*** Begin section ***

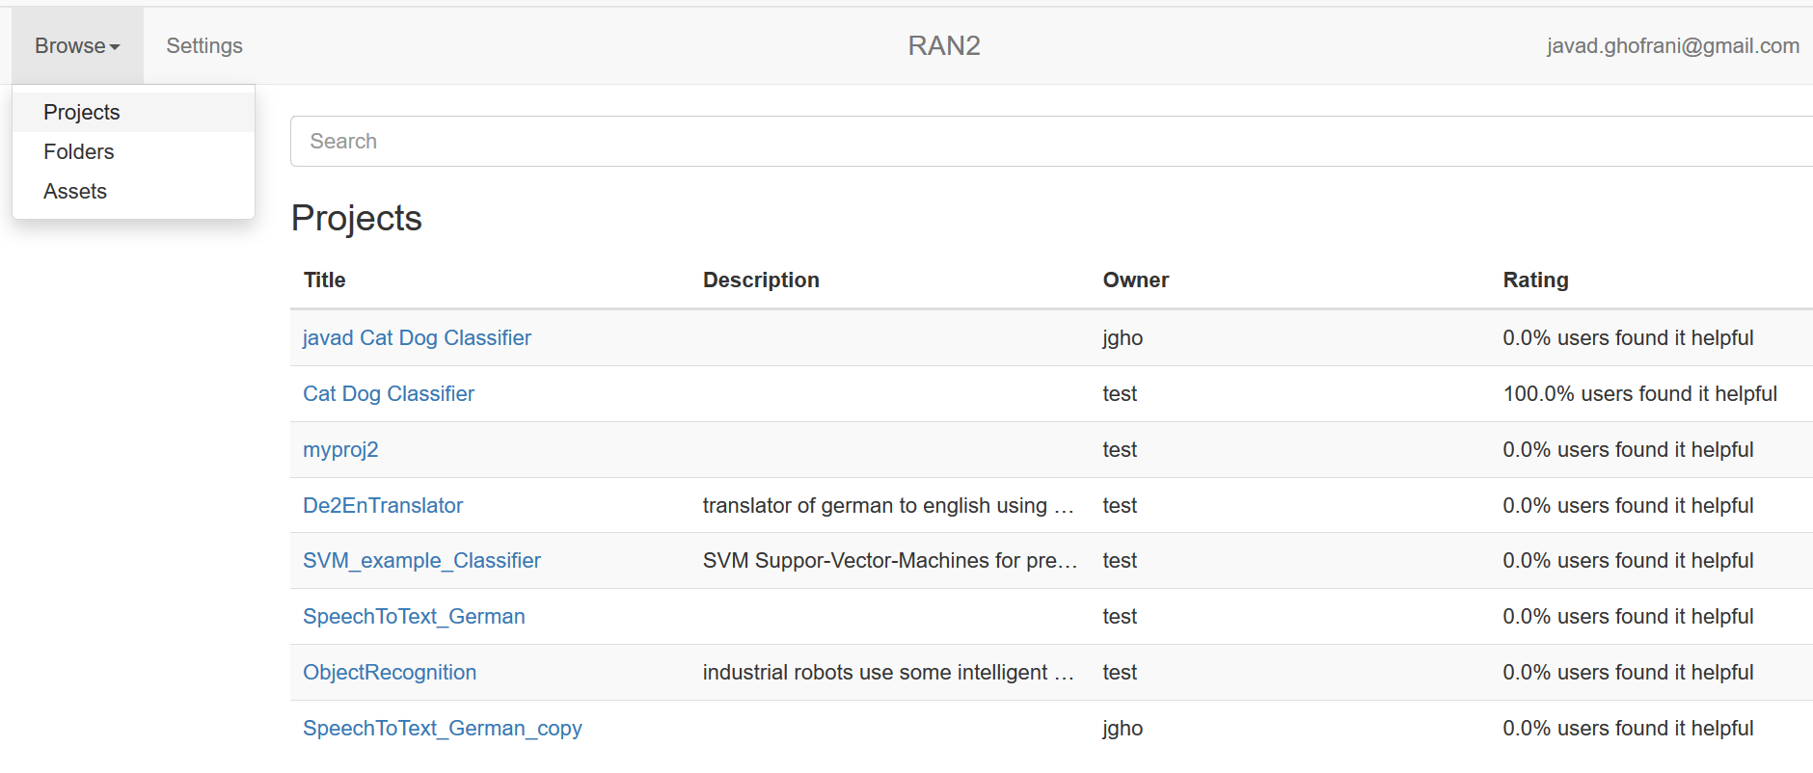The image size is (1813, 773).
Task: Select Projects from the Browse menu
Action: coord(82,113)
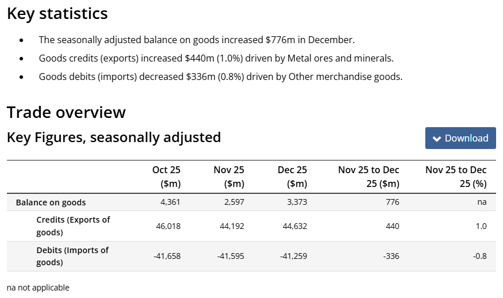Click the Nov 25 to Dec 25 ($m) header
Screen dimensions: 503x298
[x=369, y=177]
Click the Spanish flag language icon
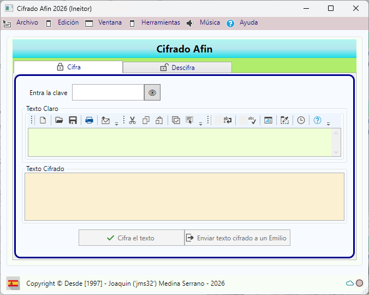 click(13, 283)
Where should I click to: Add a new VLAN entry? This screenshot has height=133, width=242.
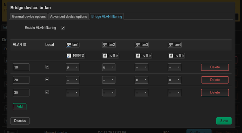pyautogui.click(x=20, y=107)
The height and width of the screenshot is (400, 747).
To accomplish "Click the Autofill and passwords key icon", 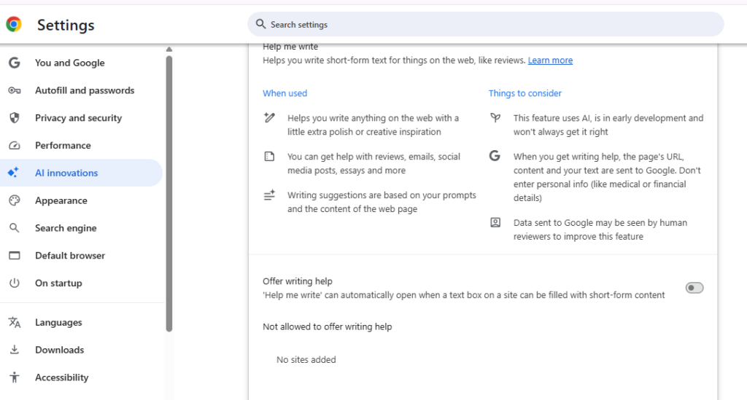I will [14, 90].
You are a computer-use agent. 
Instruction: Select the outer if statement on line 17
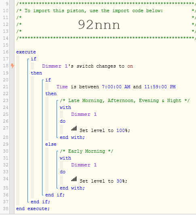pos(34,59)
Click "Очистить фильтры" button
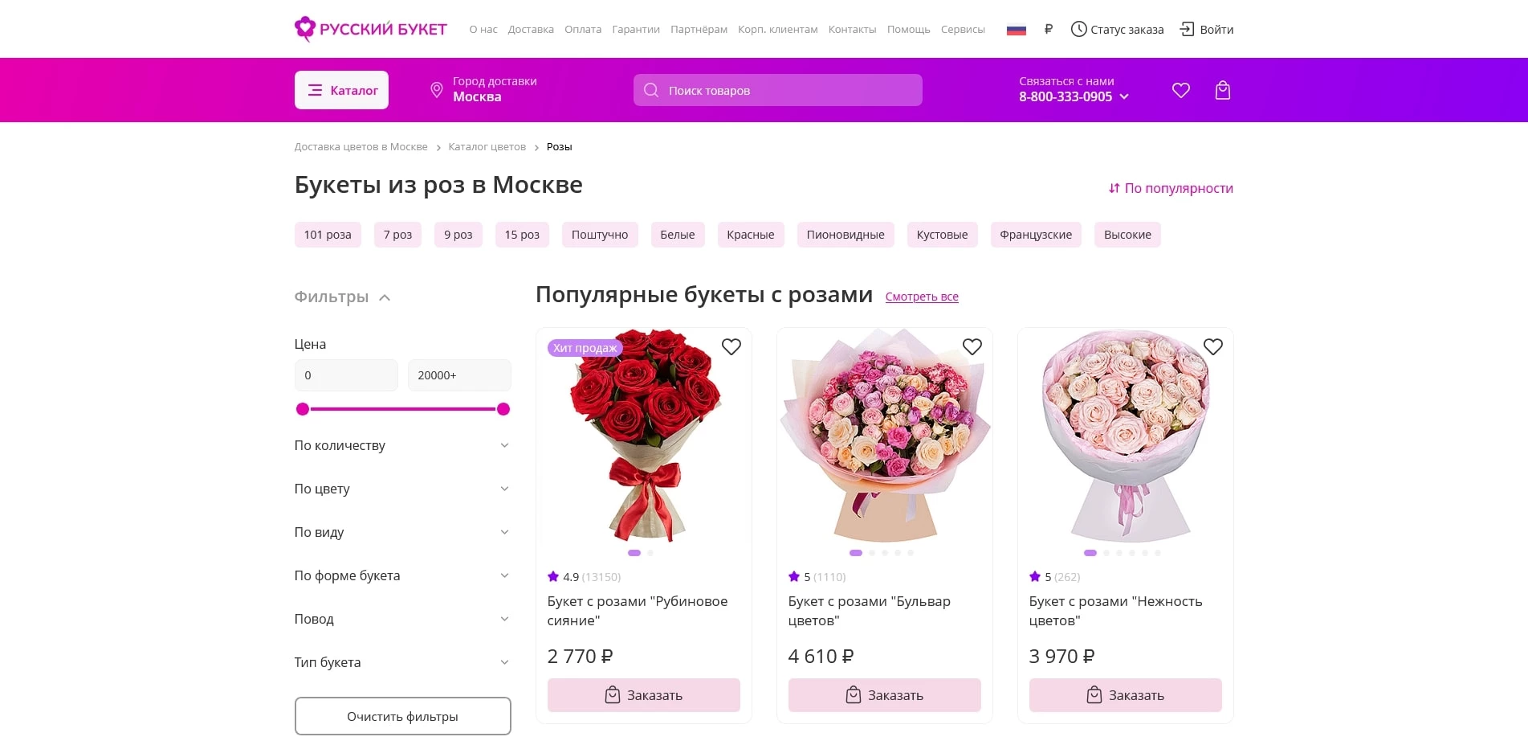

*** End section ***

BRIEF:
Repeat exactly the line containing "You are a computer-use agent." and every line after it through the end of the records, and nothing else. Leave the pictures out.

YOUR RESPONSE:
You are a computer-use agent. 
Instruction: Select the outer if statement on line 17
pos(34,59)
Click "Очистить фильтры" button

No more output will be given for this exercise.